Con la no aprobación de la ley electoral que propuso la presidenta Claudia Sheinbaum, más allá del rechazo por parte de legisladores de oposición, aliados y hasta morenistas incluidos, como espectador y periodista, por las imágenes en los noticiarios de televisión, y lo escuchado en conocidos programas radiofónicos y de parte de “opinólogos” opositores, la realidad presentó reacciones festivas, pero con inocultables síntomas de odio y venganza.
En la “clase” política, el lenguaje corporal muestra agresividad, egos dominantes, estados emocionales que explotaron para liberar enojos, impotencia, coraje.
Ya lo dijo alguien hace años: a falta de inteligencia, rudeza.
¿Qué pasará ahora con el llamado Plan B? Lo ignoro.
Lo que sí sé es que prácticamente es unánime la condena de la gente a lo costosísimo de los procesos electorales, que coinciden en que están demás los diputados “plurinominales”, que el dedazo continúa, que la política es un gran negocio, y que muchas y muchos legisladores nunca debieron llegar las curules que ocupan.
Al final, considero yo, lo que vemos en materia política y más en la electoral, es consecuencia de un sistema que se encargó engendró estos vicios, las formas absurdas de tejerlas para sobrevivir siempre.
Algún día caerán, que ni qué.
Y ahí, en esas imágenes, al menos las que yo pude ver, observé a nuestros conocidos Rubén Moreira y Marcelo Torres Cofiño, mostrando sus rostros casi en éxtasis, sonrientes, felices por haber ganado el round. Rostros y gestos de poder.
¿De veras ganó la oposición? ¿O de veras seguirá siendo derrotada después de cada elección?
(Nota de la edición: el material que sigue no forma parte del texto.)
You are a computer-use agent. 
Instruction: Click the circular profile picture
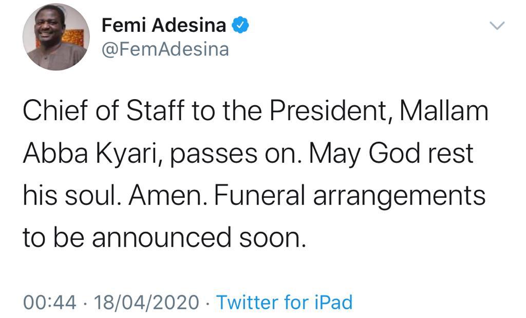click(56, 37)
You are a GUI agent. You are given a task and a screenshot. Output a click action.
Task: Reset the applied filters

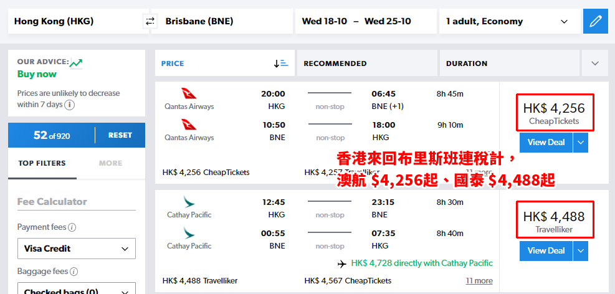[120, 135]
La gente ya los vio, ya supo lo que hicieron, sin más enredos discursivos.
El afán de criticar todo, de decirle no a todo sin excepción, de negar todo, de no reconocer nada y despreciar cuanto acto de gobierno federal se presente, lo único que va a darles es, sí, una victoria pírrica, en el instante, momentánea.
La hora buena será cuando el electorado vote. O logran convencer a éste de que sus sesudas ideas son mejores y para bien de la raza, o mantendrán su viaje a la desaparición. El comentario alcanza aplica al Partido del Trabajo (PT), y al Verde Ecologista (PV).
Y aplica en Coahuila, donde ya sabemos los nombres de las candidaturas al congreso local. Ni Morena se salva.
Pareciera que en la entidad vivimos en un sistema monárquico.
Los vicios derivados de largos periodos en el poder, en este caso del PRI, han establecido una "corrupción sistémica"; lo que gritan en San Lázaro, o en el senado o en los medios de comunicación afines, de que Morena hace todo por ser un partido de Estado, en Coahuila hace décadas que el PRI así lo estableció, y los pasos que da el morenismo apuntan igual.
El régimen monárquico en el estado se observa en muy variadas instancias y dependencias oficiales, en todos los partidos políticos, en las alcaldías, en las designaciones de candidatos (as), en la Universidad de Coahuila (sin la A de autónoma, no existe).
De ese Coahuila que forjaron Madero y Carranza, de política fina y de democratización, no queda sino la historia.
Hace muchos años que aquí los relevos políticos y gubernamentales son por herencias, se pasan entre familias, entre iguales, entre los grupos de poder que se transmiten cargos, puestos, sucesiones, relevos, me quito yo y te pones tú.
La vida institucional en la entidad es patrimonial, de familias, lo que creen que es estable y le da continuidad a lo mismo: la ambición enfermiza por el poder político y el poder económico.
De abuelos a hermanos, a hijos, a sobrinos, a familiares, a compadres.
La sucesión es imparable. Echen un ojo a los nombres y apellidos de quienes han gobernado el estado y los municipios, o hacen escala en el Congreso, o hacen una parada técnica en la Universidad de Coahuila o en los comités estatal o los municipales de cada uno de los partidos.
La inercia sucesoria viene de lejos y va más lejos, a veces con un barniz feminista.
La monarquía en Coahuila se ha adueñado de cuanto le ha sido posible. Ante la elección del domingo 7 de junio para “renovar” el congreso, toca a la prensa jugar un papel fundamental en la cobertura profesional del proceso, investigar y difundir información verídica, no falsa, ni partidizada, sin filias ni fobias, sin calumniar ni distorsionar nada, hacer un periodismo ético, diversificar las fuentes para refrescar las ideas que se expongan, y darle un nuevo aliento a esta laberinto sin salida.